Five days earlier, Easter Monday, the teams had also met in a league game in Birmingham, Villa winning 6-1.

"While there was joy in this the pleasure was marred by Newcastle's representation,"

said the Echo - the Magpies fielded nine reserves.

With fresher legs after three Easter games in four days, United won the final with two goals in the last seven minutes - and were fined £750 by the FA for fielding an under-strength team on the bank holiday.

EASTER Monday 1924? A Feethams crowd of 9,000, paying £617, saw Cockfield and Ferryhill draw 0-0 in the Durham Challenge Cup final, Ashington drew 1-1 at Walsall, Middlesbrough's relegation was confirmed by defeat at Cardiff City and the holiday mood seemed not to have reached Stanley Hill Top.

Stanley United were playing neighbours Willington, won with a first minute goal but had two men sent off - as did the visitors.

The Echo's headline writer thought it "regrettable", our man at the match reported that "ill feeling had crept in"

during the second half.

In truth it seemed not so much to have crept in as to have stormed up to the Little House on the Prairie and smashed down the door with a sledge hammer.

But it was Tow Law who the same day won the league.

ABIT belatedly, congratulations to John Armstrong who has been named Etherley Cricket Club's second team player of the year.
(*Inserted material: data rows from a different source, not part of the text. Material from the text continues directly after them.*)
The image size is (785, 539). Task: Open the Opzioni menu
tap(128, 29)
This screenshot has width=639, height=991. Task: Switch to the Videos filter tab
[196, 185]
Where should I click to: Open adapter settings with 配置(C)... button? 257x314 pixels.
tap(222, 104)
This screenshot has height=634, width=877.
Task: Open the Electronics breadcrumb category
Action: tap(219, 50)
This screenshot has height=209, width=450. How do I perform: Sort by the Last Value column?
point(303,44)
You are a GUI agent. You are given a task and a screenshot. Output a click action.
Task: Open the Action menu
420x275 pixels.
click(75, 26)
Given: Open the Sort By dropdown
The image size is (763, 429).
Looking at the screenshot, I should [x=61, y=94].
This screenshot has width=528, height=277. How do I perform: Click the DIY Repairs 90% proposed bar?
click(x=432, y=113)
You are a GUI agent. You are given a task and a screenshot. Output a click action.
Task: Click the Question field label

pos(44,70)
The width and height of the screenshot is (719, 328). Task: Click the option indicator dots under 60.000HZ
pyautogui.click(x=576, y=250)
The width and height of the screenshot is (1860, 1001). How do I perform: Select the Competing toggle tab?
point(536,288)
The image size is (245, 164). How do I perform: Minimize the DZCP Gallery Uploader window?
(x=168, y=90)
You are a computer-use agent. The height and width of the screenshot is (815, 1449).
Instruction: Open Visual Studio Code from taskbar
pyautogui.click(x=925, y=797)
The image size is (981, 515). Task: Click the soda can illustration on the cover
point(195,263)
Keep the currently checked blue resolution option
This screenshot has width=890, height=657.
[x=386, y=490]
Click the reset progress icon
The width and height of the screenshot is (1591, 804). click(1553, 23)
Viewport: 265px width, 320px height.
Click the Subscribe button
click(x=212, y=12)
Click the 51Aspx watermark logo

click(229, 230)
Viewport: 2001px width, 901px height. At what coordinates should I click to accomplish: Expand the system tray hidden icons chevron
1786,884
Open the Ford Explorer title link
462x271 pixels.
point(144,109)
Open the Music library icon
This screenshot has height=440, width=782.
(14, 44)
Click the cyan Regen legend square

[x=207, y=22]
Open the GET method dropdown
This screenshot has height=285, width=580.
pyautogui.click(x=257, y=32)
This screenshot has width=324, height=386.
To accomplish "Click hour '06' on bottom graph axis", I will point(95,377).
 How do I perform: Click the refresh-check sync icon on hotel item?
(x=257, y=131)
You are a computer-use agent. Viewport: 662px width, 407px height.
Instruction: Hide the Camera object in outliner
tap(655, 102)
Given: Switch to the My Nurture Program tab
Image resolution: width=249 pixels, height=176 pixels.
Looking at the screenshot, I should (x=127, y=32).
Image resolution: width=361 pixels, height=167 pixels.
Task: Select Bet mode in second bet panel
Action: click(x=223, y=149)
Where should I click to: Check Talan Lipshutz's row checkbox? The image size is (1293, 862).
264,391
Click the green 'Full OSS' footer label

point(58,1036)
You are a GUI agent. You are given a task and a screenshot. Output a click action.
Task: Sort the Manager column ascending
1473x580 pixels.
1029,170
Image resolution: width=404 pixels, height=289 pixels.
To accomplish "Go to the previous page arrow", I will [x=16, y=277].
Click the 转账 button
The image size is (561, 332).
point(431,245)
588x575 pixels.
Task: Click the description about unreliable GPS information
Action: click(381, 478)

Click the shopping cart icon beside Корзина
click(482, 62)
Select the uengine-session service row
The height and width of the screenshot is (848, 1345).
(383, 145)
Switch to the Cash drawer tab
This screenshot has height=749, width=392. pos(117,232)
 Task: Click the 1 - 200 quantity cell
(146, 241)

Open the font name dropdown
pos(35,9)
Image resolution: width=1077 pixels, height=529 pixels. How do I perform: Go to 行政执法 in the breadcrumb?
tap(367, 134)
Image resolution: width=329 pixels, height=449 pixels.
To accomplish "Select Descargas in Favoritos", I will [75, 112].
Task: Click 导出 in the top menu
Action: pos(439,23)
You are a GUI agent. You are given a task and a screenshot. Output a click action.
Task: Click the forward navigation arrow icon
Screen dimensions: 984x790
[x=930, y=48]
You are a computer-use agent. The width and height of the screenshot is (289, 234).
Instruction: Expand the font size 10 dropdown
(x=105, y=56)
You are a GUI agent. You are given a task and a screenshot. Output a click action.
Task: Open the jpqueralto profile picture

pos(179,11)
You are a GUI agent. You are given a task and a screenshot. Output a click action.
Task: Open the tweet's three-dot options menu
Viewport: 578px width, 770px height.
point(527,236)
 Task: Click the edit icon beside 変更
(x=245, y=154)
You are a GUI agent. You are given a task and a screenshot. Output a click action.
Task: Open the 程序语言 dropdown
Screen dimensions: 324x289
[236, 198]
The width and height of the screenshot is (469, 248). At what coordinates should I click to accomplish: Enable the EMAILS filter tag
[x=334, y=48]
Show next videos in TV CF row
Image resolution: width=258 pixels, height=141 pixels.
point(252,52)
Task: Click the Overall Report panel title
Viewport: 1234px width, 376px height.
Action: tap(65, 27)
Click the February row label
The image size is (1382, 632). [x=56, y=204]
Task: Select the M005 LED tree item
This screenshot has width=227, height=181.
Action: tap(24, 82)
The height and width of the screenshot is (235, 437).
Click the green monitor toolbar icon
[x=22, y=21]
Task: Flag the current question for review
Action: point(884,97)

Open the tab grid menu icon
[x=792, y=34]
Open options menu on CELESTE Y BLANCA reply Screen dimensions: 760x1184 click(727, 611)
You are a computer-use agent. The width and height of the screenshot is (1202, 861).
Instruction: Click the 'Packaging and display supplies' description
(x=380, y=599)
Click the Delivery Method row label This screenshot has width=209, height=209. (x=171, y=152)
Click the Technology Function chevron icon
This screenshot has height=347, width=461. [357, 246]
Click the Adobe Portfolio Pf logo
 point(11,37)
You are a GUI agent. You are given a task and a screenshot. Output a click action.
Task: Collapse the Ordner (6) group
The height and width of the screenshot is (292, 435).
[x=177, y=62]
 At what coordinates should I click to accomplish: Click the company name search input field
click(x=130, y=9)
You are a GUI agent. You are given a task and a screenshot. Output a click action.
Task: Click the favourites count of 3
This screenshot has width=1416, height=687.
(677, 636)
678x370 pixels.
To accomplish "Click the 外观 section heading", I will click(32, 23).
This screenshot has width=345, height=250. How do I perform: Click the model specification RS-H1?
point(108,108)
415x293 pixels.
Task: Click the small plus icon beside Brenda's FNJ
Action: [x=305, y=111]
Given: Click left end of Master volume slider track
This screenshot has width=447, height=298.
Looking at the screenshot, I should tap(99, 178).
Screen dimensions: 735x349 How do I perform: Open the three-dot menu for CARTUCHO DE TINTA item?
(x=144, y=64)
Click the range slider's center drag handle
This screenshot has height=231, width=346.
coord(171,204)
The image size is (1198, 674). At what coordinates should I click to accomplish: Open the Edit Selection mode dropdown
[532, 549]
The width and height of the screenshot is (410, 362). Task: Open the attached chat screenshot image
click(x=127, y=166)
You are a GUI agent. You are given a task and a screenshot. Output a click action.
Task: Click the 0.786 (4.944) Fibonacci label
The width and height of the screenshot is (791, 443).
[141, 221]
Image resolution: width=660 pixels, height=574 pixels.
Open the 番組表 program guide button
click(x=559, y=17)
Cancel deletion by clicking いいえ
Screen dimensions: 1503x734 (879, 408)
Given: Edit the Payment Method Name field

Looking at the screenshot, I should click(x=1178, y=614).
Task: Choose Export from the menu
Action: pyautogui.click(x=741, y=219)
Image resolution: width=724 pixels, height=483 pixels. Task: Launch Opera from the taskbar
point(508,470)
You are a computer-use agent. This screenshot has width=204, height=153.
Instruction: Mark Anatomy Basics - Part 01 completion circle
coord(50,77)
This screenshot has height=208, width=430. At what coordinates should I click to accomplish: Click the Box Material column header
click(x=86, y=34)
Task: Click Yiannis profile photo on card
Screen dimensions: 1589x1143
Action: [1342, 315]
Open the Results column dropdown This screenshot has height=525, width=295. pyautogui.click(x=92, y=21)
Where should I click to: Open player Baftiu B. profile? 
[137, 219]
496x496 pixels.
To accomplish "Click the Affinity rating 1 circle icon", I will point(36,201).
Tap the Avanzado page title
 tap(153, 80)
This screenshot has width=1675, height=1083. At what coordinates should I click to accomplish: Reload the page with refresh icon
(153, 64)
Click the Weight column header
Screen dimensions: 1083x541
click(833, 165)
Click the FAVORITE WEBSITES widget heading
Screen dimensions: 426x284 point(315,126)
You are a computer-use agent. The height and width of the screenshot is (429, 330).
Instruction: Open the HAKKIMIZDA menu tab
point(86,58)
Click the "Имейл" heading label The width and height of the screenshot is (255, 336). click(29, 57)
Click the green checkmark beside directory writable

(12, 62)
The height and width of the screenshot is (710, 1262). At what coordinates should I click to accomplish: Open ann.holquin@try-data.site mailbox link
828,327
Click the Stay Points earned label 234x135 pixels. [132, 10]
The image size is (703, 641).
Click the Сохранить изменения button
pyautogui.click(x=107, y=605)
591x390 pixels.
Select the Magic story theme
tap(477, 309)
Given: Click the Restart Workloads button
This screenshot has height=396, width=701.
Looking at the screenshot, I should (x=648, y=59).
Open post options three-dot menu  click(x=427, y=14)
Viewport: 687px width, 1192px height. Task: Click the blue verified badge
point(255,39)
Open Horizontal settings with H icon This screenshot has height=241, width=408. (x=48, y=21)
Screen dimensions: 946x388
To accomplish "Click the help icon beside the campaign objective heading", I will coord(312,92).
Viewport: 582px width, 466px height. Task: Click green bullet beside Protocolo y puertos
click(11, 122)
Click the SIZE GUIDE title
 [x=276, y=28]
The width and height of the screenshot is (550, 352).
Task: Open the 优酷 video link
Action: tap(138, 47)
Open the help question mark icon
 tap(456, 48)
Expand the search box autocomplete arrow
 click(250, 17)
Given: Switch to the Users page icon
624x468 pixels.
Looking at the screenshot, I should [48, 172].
Remember John? He was the player damnnear killed when the sightscreen at Shildon Railway took off in a gale and flattened him. Wind back in his sails, John's already looking forward to next season. "It's not bad,"

he says, "for a lad of 63."

JOHN'S still but a bairn, of course, compared to 70- year-old Kevin Chisholm, aka the Aged Miner.

Kevin, the club secretary, has just played the full match for Wearmouth in the Over 40s league - his first appearance since scoring a hat-trick as a 68-year-old.

League secretary Kip Watson is delighted at the eternity of youth, miffed that he had to learn about it from someone else.

"The Aged Miner rang in with the score," he protests.

"He never cried squeak."

...AND FINALLY

THE club which won most trophies at the "old"

Wembley stadium (Backtrack, February 12) was Liverpool - 17 in four competitions.

Tuesday's column also mentioned Greenwich Borough, Whitley Bay's potential opponents in the FA Vase quarter-final, who play in Eltham, south London.

Readers are today invited to name the world-famous American who was born in Eltham. With the usual spirit of optimism, the column returns in four days.